Au quotidien n°345 : deux traditions liturgiques, une seule foi

Publié le 21 Fév 2022
Au quotidien n°345 : deux traditions liturgiques

Anne Le Pape a interrogé pour le quotidien Présent (18 février 2022) le père Gabriel Diaz-Patri, argentin qui célèbre le rite byzantin et le rite romain. Il est par ailleurs directeur du Centre international d’études liturgiques

Vous avez donc desservi pendant neuf ans l’église russe de la Sainte-Trinité à Paris. Que vous a apporté le fait de célébrer en ce rite ?

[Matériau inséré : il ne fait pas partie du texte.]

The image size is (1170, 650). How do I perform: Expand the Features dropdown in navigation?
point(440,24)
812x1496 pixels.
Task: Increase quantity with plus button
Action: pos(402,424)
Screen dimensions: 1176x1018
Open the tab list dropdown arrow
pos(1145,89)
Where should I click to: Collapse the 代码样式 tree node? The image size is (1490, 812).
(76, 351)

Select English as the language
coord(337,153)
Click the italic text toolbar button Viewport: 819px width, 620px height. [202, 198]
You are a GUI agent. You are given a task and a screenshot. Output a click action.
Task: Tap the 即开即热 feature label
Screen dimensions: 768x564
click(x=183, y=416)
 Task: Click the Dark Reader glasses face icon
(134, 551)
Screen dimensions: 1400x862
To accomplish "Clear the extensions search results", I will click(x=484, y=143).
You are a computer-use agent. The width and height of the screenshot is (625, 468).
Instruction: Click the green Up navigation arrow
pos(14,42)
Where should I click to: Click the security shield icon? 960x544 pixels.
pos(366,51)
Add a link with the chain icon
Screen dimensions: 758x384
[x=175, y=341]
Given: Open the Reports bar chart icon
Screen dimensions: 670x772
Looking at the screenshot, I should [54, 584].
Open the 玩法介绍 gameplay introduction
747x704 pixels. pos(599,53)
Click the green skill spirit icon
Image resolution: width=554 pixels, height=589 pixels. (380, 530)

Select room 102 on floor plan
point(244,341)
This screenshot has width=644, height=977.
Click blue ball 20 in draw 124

— En fait, je célèbre encore aujourd’hui dans le rite byzantin, donc il ne s’agit pas d’une expérience passée, terminée. Mais les années à Paris ont eu un caractère spécial, elles m’ont donné l’expérience de la célébration régulière de la liturgie dans le cycle de l’année liturgique, année après année, pour une communauté stable, avec une liturgie bien soignée, dans une église parfaitement adaptée à la célébration du rite, ornée de belles icônes de grande qualité (les icônes font partie intégrante de la célébration liturgique dans le rite byzantin) et un chœur excellent, capable de chanter chaque dimanche, mais aussi pour les fêtes, et spécialement la Semaine sainte, très exigeante musicalement. En semaine, nous avions aussi des célébrations dans la mesure où l’on pouvait compter sur un ou deux chantres au moins, parce qu’il n’existe pas d’équivalent de la messe basse, tout doit être chanté, soit la partie du célébrant comme les réponses, et aussi les lectures. Ce bon niveau liturgique n’était pas du tout mon œuvre, je n’ai fait que continuer ce que j’avais reçu quand j’ai pris la charge de la paroisse.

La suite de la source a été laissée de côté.